Rukavina also stated that there are high expectations for King as a leader of the team.
“[King], being one of our oldest players, is obviously going to be on the court a lot, so expectations are high for him,” Rukavina said. “He’s also playing a new position so he’s going to have a little bit of growth in that stance but he’s a leader.”
Last year, King received TMU’s Male Athlete of the Year award and was named First Team Ontario University Athletics (OUA) All-Star. He also recorded 208 kills on 424 total attacks with a .333 hitting percentage, which ranked second in the OUA. Additionally, he was first in the OUA with 50 solo blocks and set a personal career high of 24 kills and 30 points against the Waterloo Warriors on Feb. 10.
The Ottawa product looks to repeat his success this season.
“[I want to] do the same thing, work my bum off and hope for the best,” King said.
The team is still fairly young which remains a defining characteristic for them on the court. However, the camaraderie between the players has been at an all-time high, according to Rukavina.

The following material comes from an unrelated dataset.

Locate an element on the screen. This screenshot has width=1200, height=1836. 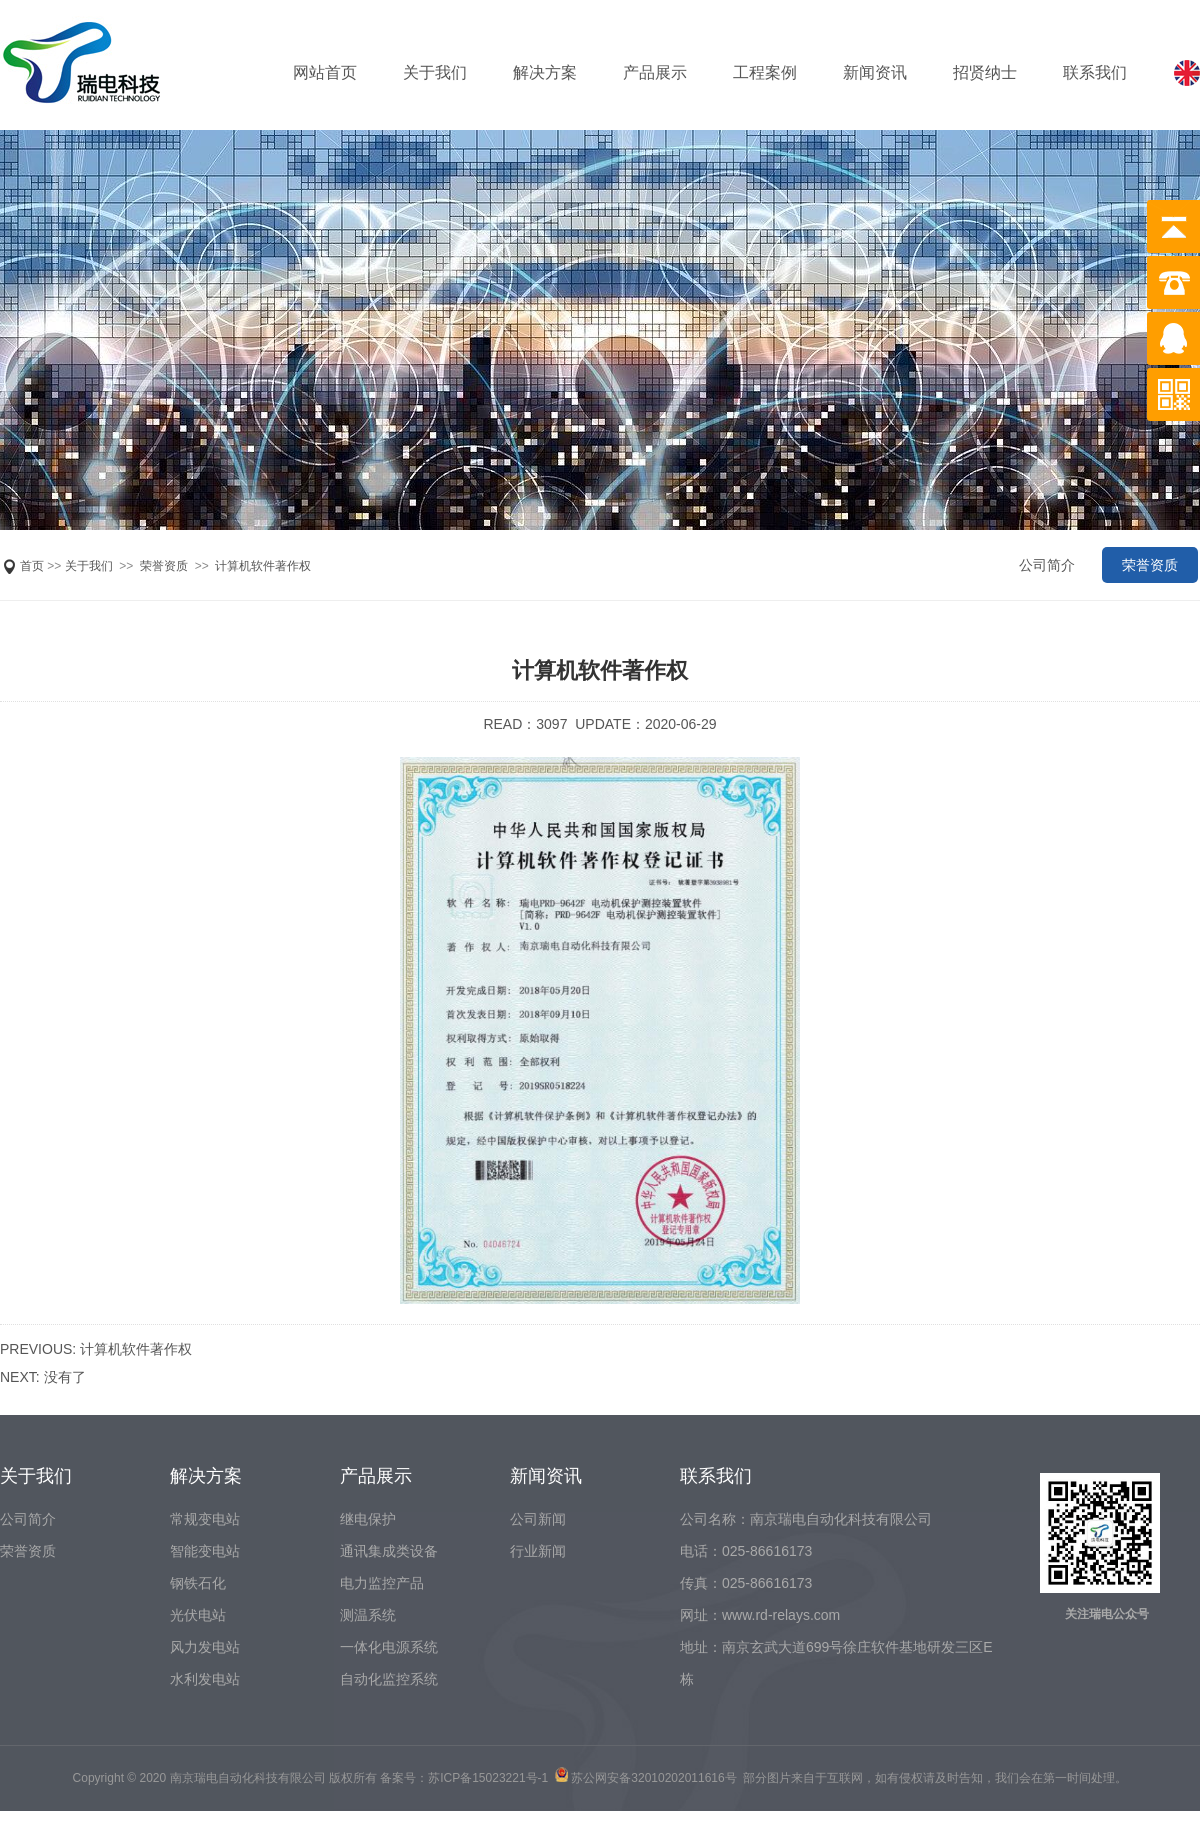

“[The] culture on and off the court [and] in the weight room is the best I’ve ever seen it,” Rukavina said. “[The] culture of togetherness and bonding has been really good. I think that’s going to help us through the start of the season.”
The support system off the court has elevated the team’s success on the court during exhibition.

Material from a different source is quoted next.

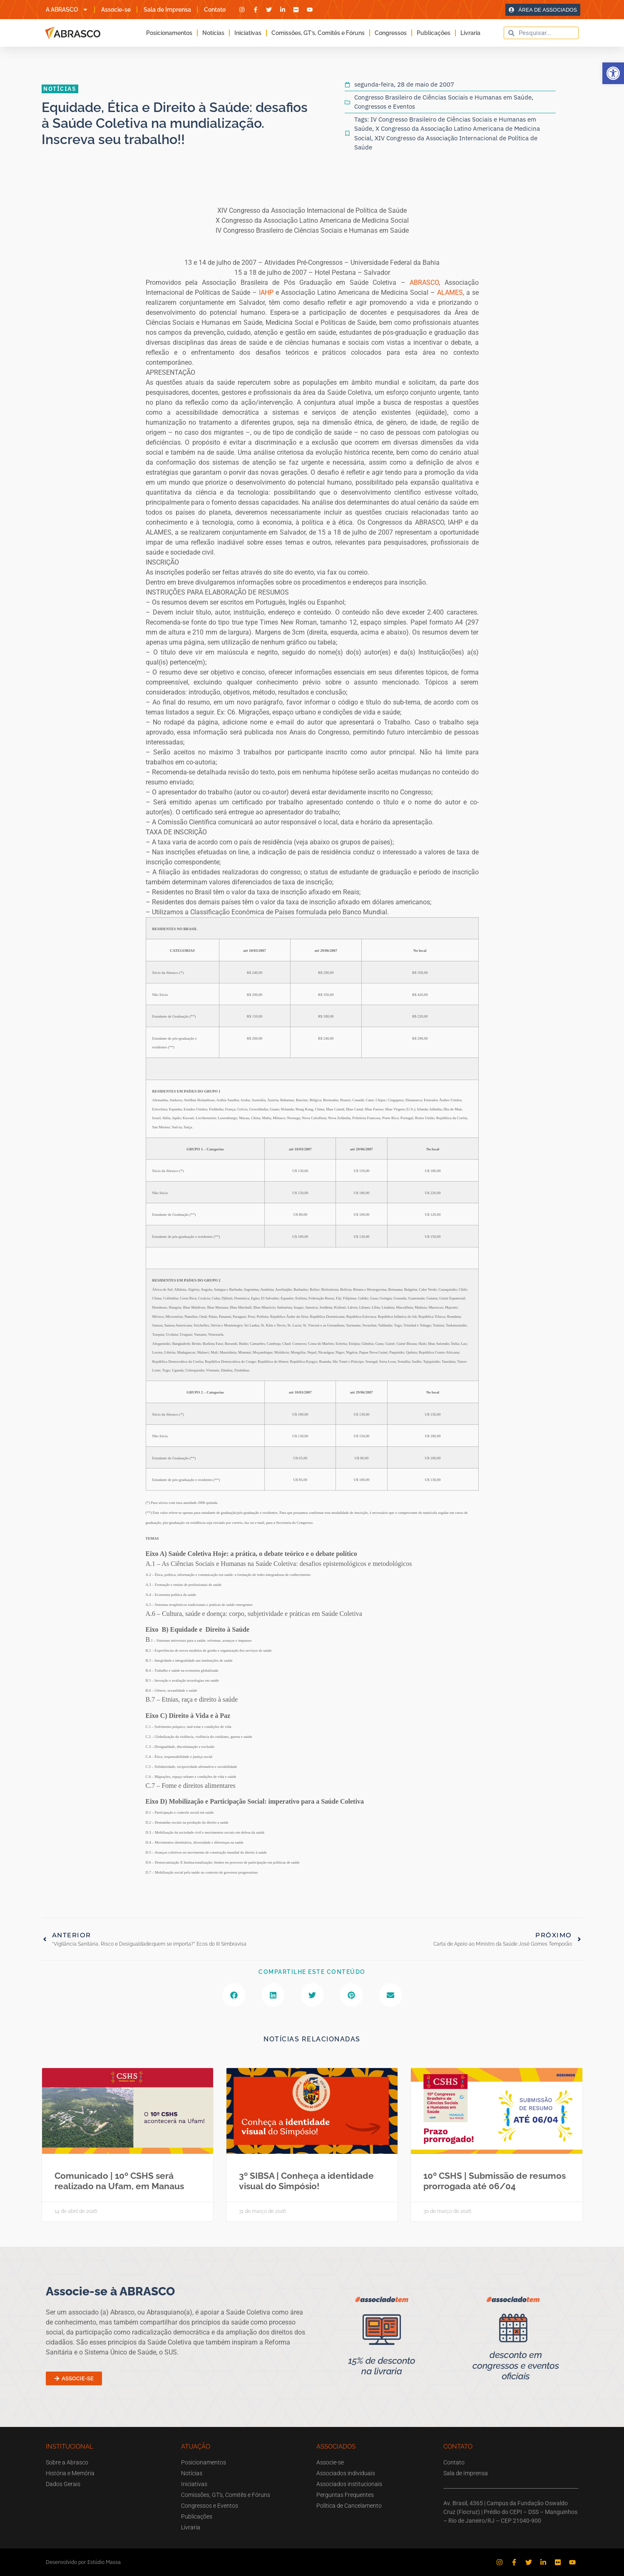  Describe the element at coordinates (384, 106) in the screenshot. I see `Congressos e Eventos` at that location.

“The chemistry on the court is ten times better if we talk and hang out together afterwards [or] before [a game],” said second-year middle Vilnis Baze. “Everyone supports each other and brings each other up.”
Throughout the locker room, the initiative has been taken on by several new faces. After Rabit’s departure, third-year Tony Tanouchev has stepped into the starting libero role with unquestionable confidence.
“[The] biggest thing I want to work on is being confident out there, being vocal and really controlling the backcourt,” Tanouchev said.
As the pre-season unfolded and practices were plenty, Tanouchev became a steadied presence in the locker room.
“[My teammates] look to me whenever they have a question [or need to] reset, refocus,” said Tanouchev. “[They] look to me to keep them in line a little more.”
Third-year setter Taylor Wenzel will also step into a new role himself as the main setter for the squad with Shaikh having graduated.
Another key contributor for the Bold this season looks to be third-year outside hitter Ben Davey. The Calgary product recorded 52 kills on a total of 178 attacks and had his career-high 10 kills and 15 points on Feb. 5 against the University of Toronto Varsity Blues.
“We lost a lot of guys [from last year], so a lot of the weight of the team has fallen onto my shoulders,” said Davey following the squad’s season-opener. “I feel like I have to be that guy to finish a point.”
On and off the court—from spikes to serves and lunches to dinners—the culture amongst these players is their key to success in this long season. That way, when February and March hit, they are fully prepared to strive to win the Forsyth Cup.
When asked which game they’re looking forward to playing most, Tanouchev said, “All of them. We’re ready for the season.”